I will say it again – it is the system which is disabled – not the patients!
I could go on (in detail) about all aspects I see that are disabling however fear not – I will not. What I will do however is say two factors/elements which significantly impede the quality of life of those living with disabilities. Assumption and Education.
No doubt you have picked up on that one does dove tail nicely into the other – however hear this first…
The assumption that a disabled person does not and or cannot have a sexual interest or desire is utter bullshit.
That mere assumption is so powerful it effects lives beyond fathom.
I know and have seen education be just as powerful.
However assumption will be forever education’s antagonist in many fields but especially when so many factors influence sex and disability.
It is clear that one needs to reserve all assumptions about ones’ sexual capacity and interest and then one needs to simply replace it with sound, positive sexual health education.
There, I said it.
It is not profound, it is downright simple. Now I am not here to change this world overnight – I am here to have you straighten up and listen though… to reserve one’s assumption you first have to identify you own bias… again… not profound… but I hope now you are sitting up straight.
Ask yourself… what do you think influences your thoughts around sex and disability?
Do you think your education from wherever has equipped you to passionately advocate for their human sexual right in a disabled system? (forgive me… that was a loaded question)
Let me put it this way – (clause – generalized case scenario) “Jenny”- a 52-year-old divorced heterosexual female is asked to facilitate and ensure the cares of “Justin’s” sexual health care plan during her shift in caring for him. This means she is to facilitate the opportunity within the residence for “Justin” to facilitate activities of self-pleasure (for example) and or access to a sex worker (for example).

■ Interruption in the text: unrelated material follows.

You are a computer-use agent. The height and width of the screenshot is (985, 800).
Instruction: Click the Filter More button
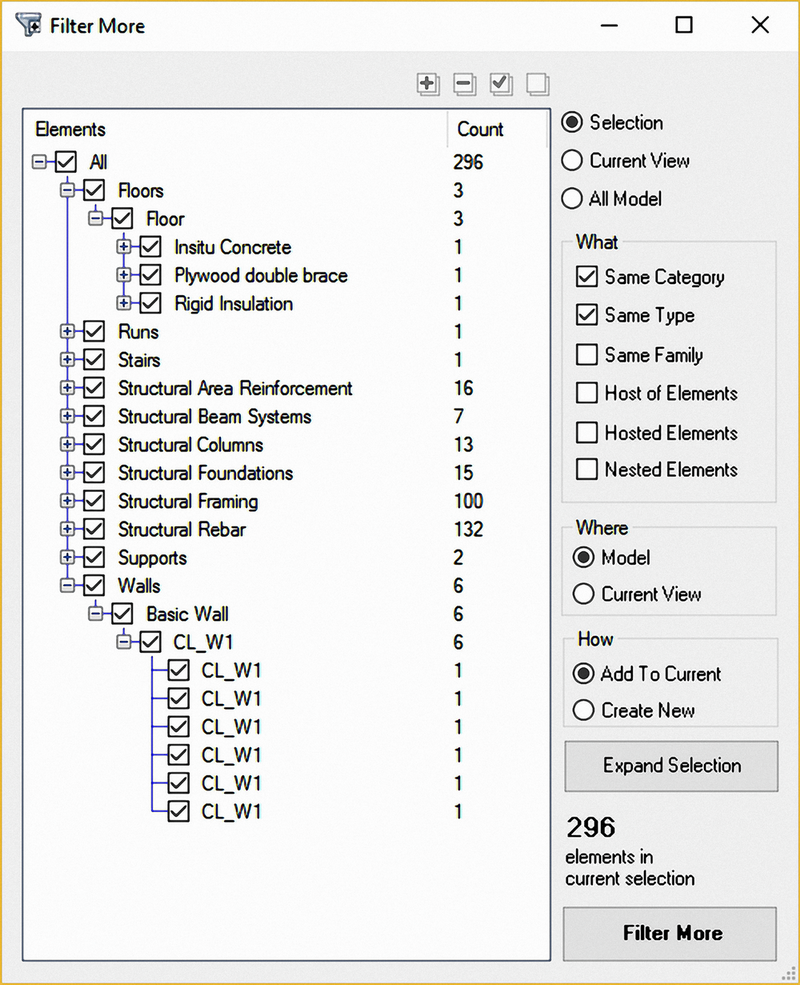click(670, 933)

Now Jenny has had no education on how to carry out a sexual health assessment or even to have a dialogue with “Justin” and therefore does not know how to navigate the logistics of facilitating “Justin’s” expressions and interests… desires. “Jenny” has stated that she feels uncomfortable in providing these opportunities – “he’s as old as my son” “it’s not my job to this”… so what happens… nothing!
Jenny simply skips that part of the care plan and “Justin” has had this part of his life neglected and disabled.
“Jenny” is not alone in this and neither is “Justin” in his experience.
Many individuals assume disabled people have no interest in or “need” for sex…?
‘Surely you’d be happy with survival – sex is surely a bonus…’
So no need to get greedy “Justin” in your life on the other side.
These assumptions are devastating and infuriate me to no end.
If you have to silence your assumption – you need to increase your awareness and education. Done. The end. Full stop.
And if you are one of those amazing people who work in this disabled system and do not know where to start in advocating for your patient’s sexual health rights… start with this question…
“Justin – I want to ask you a question… do you want to have sex mate? If so, how am I ‘ABLE’ to help with this?”
Clinical Sexologist, Educator, Researcher
Note: The author is aware of “othering” in this piece – no offence was intended – if anything it strengthens the point.